### Materials provided ###

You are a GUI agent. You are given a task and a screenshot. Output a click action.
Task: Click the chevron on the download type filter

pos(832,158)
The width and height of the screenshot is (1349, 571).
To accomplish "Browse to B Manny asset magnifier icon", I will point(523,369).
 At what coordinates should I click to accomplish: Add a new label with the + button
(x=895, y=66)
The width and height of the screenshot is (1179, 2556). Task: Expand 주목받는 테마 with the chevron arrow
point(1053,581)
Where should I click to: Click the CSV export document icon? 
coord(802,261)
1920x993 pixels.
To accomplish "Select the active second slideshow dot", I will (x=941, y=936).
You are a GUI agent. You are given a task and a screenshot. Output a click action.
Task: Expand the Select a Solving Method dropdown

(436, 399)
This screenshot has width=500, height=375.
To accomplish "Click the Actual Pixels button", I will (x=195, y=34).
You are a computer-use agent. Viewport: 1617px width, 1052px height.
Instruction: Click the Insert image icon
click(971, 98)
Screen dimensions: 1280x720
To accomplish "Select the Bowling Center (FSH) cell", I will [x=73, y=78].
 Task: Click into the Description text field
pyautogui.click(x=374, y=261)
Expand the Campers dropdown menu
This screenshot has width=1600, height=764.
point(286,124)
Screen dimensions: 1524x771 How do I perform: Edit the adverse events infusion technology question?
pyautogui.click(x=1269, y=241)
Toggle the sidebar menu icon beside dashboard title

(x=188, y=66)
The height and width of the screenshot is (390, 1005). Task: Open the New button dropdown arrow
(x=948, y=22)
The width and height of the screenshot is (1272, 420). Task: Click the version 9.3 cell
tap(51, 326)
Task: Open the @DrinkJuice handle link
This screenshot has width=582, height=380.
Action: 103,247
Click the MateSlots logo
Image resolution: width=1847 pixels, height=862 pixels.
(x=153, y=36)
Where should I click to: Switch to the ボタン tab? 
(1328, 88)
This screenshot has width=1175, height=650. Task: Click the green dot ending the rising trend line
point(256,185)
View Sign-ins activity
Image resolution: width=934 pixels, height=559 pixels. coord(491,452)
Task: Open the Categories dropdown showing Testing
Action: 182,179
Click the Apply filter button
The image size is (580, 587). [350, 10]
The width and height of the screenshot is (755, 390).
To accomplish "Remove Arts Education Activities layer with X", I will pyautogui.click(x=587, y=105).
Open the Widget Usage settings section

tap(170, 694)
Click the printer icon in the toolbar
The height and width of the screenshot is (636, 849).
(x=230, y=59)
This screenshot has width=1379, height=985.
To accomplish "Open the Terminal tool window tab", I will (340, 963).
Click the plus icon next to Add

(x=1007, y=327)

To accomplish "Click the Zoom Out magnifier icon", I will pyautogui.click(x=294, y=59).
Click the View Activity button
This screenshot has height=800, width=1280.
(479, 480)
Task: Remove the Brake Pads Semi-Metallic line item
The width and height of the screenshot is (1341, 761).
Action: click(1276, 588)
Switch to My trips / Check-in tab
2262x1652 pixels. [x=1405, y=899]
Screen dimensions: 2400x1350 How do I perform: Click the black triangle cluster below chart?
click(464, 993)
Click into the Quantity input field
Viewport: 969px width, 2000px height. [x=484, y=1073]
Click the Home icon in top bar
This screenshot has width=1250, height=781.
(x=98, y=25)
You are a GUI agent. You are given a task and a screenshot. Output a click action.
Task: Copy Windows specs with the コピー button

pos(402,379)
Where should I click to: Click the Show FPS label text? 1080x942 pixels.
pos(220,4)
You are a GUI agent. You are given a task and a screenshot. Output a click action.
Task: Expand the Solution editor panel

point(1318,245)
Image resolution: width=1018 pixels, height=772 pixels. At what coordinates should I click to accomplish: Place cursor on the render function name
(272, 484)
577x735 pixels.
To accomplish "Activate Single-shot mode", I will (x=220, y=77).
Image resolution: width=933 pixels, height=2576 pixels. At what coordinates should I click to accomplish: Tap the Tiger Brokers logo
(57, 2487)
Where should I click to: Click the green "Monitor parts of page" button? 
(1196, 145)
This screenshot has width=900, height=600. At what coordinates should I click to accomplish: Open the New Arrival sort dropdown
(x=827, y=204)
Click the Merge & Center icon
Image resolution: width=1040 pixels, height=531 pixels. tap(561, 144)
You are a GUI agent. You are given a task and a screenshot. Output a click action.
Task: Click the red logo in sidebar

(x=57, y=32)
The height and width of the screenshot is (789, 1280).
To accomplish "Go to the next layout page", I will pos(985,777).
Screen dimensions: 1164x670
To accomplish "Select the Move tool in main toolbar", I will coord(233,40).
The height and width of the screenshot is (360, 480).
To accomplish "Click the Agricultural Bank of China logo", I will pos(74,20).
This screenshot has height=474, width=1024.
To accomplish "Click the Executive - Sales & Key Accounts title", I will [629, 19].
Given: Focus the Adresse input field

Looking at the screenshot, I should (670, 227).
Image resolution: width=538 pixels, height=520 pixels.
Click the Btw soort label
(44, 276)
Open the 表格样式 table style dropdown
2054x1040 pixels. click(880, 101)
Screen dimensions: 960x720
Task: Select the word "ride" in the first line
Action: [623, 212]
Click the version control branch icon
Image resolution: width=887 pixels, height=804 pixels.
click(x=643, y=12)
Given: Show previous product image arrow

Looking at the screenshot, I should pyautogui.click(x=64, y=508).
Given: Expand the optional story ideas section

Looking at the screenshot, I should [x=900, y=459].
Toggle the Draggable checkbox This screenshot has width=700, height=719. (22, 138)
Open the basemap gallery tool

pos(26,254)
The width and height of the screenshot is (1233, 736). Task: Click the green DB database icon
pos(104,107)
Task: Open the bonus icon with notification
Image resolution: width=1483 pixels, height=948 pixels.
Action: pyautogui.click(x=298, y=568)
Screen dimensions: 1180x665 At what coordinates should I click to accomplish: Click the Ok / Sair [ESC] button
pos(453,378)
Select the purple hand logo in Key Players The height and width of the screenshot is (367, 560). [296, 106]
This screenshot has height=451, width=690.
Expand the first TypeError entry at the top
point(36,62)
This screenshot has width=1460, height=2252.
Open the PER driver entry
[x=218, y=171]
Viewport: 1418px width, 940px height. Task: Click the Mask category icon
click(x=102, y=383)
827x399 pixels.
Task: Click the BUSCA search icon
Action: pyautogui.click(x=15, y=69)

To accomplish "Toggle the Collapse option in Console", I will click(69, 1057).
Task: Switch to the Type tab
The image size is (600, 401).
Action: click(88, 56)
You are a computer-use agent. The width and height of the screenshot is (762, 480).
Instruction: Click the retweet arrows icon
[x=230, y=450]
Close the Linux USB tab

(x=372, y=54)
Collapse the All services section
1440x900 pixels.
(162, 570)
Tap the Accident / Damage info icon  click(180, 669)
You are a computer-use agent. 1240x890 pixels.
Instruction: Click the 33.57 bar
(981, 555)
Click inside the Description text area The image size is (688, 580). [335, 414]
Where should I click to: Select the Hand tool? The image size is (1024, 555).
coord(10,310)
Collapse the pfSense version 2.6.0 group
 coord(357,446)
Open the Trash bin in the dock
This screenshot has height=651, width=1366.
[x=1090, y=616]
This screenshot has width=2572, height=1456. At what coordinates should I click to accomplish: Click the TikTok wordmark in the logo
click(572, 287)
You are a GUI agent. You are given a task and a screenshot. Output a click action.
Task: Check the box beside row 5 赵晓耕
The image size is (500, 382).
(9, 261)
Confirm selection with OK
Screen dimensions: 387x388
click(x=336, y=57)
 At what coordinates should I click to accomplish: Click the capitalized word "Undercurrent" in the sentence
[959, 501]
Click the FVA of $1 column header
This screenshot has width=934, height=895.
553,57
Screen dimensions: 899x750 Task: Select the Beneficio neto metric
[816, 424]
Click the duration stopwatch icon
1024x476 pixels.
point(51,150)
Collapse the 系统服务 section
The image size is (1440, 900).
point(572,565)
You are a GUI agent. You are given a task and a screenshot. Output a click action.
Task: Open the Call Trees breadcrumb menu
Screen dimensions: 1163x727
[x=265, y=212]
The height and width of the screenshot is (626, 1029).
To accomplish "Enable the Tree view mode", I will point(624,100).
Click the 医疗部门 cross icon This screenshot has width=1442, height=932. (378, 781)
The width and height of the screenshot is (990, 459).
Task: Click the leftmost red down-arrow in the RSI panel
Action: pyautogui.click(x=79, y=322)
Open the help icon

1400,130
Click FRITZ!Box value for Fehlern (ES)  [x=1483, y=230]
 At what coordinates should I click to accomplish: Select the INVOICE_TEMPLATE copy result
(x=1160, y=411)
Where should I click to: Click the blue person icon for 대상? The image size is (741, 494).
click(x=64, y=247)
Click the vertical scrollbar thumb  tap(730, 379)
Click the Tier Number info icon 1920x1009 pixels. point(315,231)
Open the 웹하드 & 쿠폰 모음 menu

###

**Problem requirements**
The answer must be every line of the entries that includes the word "toolbar".

**Solution to the exercise**
Click the printer icon in the toolbar
To accomplish "Select the Move tool in main toolbar", I will coord(233,40).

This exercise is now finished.